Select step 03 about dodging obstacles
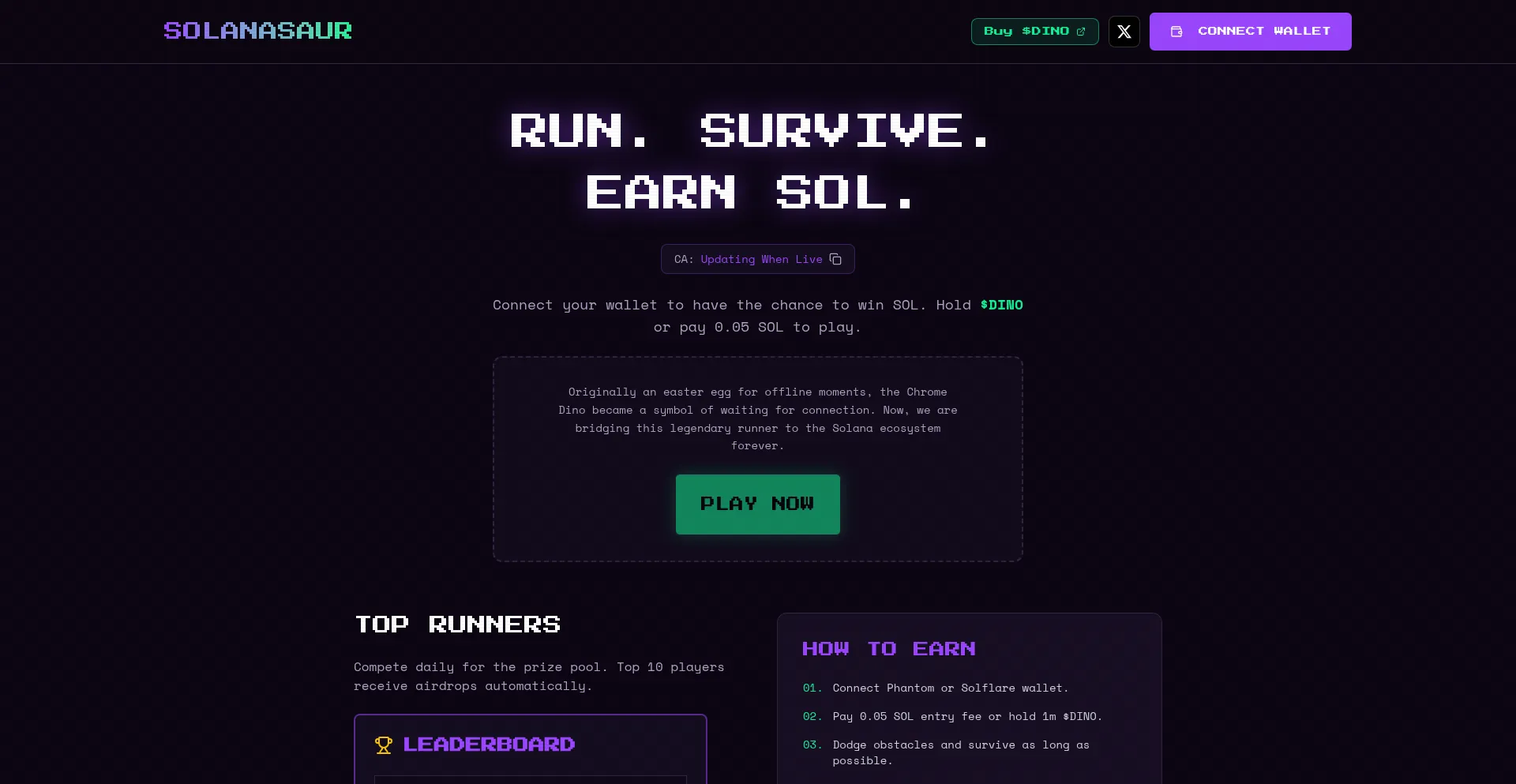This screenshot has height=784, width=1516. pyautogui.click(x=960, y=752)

────

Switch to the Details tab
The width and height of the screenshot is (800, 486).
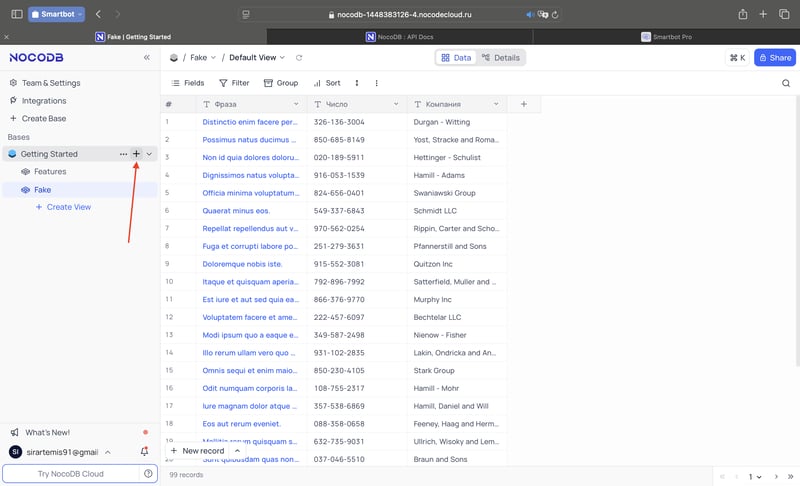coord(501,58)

────

Reproduce the listing from the line containing "Switch to the Details tab" through the line containing "coord(501,58)", with -140 added to each coordinate in the answers. Leave the pictures out.

* **Response to this task**:
Switch to the Details tab
The width and height of the screenshot is (800, 486).
coord(361,-82)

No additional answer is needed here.